**Problem statement:** Start your answer with the line containing "Visit seller The Mountain Magi" and end it with the last line of the records below, retyping every line between exactly and adding nothing.

-- Given data follows --

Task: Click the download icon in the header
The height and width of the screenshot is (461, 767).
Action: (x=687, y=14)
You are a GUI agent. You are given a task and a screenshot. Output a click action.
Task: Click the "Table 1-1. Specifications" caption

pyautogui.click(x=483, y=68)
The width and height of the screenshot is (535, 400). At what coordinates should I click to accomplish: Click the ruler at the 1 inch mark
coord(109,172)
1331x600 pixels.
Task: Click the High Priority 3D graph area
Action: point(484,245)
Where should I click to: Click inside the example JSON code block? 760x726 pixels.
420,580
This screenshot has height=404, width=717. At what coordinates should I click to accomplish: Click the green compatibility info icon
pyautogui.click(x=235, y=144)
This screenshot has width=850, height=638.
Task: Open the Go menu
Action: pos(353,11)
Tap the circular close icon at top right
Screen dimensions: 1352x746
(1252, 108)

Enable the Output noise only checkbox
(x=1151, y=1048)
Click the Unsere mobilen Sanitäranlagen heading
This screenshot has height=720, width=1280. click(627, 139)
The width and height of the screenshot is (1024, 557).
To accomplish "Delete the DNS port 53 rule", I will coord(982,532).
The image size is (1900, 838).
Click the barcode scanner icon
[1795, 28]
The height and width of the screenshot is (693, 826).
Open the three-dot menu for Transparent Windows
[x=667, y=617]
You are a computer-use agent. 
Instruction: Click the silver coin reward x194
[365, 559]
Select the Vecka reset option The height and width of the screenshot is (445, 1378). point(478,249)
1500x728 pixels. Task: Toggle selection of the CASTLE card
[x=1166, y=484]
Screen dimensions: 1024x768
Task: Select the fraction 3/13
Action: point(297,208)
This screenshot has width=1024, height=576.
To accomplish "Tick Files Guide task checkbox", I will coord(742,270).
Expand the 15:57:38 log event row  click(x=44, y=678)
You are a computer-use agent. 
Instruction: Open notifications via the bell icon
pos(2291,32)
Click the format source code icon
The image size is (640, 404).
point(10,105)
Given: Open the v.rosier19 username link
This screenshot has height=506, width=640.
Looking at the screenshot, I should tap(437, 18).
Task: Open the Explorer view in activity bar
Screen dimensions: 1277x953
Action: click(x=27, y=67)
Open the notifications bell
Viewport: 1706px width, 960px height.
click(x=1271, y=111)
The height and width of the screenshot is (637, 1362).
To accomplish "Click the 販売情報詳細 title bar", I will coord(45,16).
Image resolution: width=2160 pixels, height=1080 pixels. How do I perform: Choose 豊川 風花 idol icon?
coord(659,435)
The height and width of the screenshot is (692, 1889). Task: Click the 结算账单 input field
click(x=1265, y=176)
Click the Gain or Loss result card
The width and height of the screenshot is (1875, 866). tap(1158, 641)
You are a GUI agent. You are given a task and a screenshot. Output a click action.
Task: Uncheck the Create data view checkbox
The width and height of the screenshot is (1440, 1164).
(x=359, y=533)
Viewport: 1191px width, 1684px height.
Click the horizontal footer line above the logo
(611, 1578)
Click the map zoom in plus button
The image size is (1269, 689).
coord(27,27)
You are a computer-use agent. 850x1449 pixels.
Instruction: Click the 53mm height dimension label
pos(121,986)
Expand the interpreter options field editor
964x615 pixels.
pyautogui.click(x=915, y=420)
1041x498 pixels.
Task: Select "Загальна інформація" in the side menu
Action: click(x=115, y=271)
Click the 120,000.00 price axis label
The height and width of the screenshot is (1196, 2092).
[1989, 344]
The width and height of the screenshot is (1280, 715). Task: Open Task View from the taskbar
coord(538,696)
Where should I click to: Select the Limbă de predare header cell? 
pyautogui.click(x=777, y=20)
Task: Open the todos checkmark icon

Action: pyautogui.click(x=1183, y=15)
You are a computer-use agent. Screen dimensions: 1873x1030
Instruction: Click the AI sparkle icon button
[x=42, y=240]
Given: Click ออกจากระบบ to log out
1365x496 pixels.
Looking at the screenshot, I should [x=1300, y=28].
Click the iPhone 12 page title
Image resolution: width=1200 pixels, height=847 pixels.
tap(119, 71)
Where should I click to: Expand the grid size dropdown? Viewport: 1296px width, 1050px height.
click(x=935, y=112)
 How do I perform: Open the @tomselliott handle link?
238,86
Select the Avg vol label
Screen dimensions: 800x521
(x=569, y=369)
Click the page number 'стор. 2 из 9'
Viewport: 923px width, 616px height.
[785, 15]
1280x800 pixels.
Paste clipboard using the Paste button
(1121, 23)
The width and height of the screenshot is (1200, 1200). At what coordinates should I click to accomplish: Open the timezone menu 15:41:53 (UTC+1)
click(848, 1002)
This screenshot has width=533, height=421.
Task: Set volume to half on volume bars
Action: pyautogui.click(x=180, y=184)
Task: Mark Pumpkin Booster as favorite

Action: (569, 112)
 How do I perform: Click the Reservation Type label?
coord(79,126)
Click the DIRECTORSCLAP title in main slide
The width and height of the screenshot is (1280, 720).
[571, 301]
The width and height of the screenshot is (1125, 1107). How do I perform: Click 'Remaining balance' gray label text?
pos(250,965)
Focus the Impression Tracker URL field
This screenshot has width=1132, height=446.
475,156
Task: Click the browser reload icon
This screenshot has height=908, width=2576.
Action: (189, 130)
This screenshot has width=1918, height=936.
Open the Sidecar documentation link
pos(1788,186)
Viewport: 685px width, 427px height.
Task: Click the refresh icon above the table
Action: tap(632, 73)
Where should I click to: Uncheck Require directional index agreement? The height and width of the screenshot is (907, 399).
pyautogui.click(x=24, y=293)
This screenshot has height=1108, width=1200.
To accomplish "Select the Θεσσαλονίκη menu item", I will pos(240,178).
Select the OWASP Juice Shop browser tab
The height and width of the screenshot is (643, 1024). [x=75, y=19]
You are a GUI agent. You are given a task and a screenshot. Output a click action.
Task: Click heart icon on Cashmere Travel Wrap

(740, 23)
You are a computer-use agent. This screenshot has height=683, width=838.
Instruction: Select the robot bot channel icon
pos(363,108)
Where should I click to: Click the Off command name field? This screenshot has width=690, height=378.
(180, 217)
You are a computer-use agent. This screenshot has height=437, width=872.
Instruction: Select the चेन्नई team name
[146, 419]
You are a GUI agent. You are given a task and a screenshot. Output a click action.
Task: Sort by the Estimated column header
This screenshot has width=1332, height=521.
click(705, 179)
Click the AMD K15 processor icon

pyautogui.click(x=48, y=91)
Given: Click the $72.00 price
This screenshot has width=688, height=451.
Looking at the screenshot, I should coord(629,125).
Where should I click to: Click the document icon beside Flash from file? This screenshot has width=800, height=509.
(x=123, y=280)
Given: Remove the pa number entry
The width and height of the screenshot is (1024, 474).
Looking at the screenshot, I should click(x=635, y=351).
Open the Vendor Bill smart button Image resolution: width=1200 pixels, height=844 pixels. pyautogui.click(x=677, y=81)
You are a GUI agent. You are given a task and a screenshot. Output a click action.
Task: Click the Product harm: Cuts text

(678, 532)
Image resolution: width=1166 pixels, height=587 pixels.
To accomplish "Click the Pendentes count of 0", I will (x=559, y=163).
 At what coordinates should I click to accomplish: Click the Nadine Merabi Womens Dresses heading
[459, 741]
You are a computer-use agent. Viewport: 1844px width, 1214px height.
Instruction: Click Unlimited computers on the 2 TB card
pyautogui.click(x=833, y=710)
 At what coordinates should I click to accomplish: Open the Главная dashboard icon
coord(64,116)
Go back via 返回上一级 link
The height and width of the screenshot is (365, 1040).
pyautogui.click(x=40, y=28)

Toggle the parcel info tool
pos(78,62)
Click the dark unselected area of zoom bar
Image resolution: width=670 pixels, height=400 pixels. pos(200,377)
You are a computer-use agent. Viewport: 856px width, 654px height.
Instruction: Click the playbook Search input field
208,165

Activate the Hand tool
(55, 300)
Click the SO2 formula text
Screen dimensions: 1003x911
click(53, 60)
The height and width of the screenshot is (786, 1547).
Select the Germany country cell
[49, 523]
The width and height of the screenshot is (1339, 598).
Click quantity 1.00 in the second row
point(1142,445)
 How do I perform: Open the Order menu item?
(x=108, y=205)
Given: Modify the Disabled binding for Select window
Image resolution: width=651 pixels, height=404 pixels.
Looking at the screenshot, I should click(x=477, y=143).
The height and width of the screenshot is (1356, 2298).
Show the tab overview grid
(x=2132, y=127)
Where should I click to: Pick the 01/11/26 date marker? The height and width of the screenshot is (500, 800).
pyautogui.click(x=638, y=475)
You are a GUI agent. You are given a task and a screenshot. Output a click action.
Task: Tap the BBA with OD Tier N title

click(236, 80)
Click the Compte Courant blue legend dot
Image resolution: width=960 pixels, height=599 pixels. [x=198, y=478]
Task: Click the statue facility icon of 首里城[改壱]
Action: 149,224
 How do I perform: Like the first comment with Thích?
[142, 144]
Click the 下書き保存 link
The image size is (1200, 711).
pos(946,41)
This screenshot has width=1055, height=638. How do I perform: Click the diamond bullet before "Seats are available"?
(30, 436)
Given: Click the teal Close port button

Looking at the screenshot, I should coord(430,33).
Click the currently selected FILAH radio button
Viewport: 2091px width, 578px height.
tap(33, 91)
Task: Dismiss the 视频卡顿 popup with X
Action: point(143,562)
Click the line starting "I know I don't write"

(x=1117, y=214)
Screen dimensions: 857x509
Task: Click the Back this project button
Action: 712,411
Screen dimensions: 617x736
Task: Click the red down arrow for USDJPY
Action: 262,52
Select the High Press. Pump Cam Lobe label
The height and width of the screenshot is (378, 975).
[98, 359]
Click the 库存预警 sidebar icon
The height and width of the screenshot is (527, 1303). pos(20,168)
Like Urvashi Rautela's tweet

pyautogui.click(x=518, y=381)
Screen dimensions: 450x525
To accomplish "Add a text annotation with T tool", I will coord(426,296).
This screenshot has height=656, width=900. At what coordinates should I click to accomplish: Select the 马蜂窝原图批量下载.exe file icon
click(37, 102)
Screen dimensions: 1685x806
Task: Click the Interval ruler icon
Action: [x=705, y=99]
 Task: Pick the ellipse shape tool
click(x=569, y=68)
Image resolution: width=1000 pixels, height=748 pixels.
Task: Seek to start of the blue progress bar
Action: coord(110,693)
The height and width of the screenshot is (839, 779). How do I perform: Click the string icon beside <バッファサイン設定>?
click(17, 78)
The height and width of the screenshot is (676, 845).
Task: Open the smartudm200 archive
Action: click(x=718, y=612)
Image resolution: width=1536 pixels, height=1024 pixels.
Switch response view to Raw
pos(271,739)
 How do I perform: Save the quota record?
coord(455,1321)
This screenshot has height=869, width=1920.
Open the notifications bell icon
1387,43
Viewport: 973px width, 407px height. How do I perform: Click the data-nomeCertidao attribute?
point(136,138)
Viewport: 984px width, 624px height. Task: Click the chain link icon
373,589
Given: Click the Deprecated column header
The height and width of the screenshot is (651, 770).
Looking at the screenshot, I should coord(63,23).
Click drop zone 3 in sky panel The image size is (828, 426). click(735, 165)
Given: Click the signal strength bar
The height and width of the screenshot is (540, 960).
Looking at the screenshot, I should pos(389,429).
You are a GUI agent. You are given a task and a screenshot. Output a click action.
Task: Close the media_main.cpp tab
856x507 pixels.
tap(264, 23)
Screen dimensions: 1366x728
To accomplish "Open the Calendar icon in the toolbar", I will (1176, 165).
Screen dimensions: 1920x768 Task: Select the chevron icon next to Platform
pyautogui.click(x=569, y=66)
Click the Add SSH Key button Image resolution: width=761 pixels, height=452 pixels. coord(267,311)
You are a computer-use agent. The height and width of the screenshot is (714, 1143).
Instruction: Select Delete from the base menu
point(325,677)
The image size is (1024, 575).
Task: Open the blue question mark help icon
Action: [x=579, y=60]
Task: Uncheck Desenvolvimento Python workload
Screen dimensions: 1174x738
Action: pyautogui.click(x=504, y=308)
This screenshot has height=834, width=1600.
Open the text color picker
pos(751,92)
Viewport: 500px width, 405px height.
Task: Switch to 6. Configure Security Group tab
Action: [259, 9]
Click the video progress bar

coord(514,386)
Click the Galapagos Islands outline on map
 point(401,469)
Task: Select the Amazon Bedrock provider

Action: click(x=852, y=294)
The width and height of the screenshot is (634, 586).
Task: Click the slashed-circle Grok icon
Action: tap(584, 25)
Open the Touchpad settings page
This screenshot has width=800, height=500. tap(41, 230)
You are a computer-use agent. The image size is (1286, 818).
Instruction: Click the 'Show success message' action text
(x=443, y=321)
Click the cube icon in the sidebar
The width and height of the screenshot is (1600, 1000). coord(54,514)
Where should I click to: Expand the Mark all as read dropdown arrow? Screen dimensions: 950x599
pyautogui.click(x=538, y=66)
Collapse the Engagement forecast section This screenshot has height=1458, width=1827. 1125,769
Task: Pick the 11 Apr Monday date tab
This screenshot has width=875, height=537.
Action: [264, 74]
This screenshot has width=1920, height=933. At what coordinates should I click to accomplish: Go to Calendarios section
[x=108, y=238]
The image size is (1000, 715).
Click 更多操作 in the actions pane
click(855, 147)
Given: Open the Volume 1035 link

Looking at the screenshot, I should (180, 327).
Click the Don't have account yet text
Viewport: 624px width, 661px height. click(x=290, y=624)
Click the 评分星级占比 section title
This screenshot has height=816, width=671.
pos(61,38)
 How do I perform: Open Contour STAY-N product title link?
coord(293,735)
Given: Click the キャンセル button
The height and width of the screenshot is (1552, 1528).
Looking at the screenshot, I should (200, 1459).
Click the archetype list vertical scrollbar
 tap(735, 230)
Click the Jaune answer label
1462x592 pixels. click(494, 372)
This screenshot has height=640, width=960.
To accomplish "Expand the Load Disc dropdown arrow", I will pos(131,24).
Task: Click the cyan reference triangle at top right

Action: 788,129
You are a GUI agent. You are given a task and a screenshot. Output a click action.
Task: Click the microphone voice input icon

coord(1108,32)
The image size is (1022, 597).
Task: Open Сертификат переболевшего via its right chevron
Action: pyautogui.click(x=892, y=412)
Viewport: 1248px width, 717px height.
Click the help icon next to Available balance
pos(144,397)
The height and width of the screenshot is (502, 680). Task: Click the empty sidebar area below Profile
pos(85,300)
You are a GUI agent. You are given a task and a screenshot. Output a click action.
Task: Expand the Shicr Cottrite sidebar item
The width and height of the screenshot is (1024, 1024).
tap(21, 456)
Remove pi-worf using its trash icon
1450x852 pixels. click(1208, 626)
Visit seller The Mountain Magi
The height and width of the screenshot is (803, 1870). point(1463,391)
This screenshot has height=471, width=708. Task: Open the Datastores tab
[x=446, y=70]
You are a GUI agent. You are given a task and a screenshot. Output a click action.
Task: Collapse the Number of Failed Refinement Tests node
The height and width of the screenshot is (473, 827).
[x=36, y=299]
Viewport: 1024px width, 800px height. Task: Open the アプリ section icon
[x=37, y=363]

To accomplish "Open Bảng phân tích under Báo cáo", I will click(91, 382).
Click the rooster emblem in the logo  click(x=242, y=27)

-- Given data concluded --

**Your solution:**
Visit seller The Mountain Magi
The height and width of the screenshot is (803, 1870). point(1463,391)
This screenshot has height=471, width=708. Task: Open the Datastores tab
[x=446, y=70]
You are a GUI agent. You are given a task and a screenshot. Output a click action.
Task: Collapse the Number of Failed Refinement Tests node
The height and width of the screenshot is (473, 827).
[x=36, y=299]
Viewport: 1024px width, 800px height. Task: Open the アプリ section icon
[x=37, y=363]

To accomplish "Open Bảng phân tích under Báo cáo", I will click(91, 382).
Click the rooster emblem in the logo  click(x=242, y=27)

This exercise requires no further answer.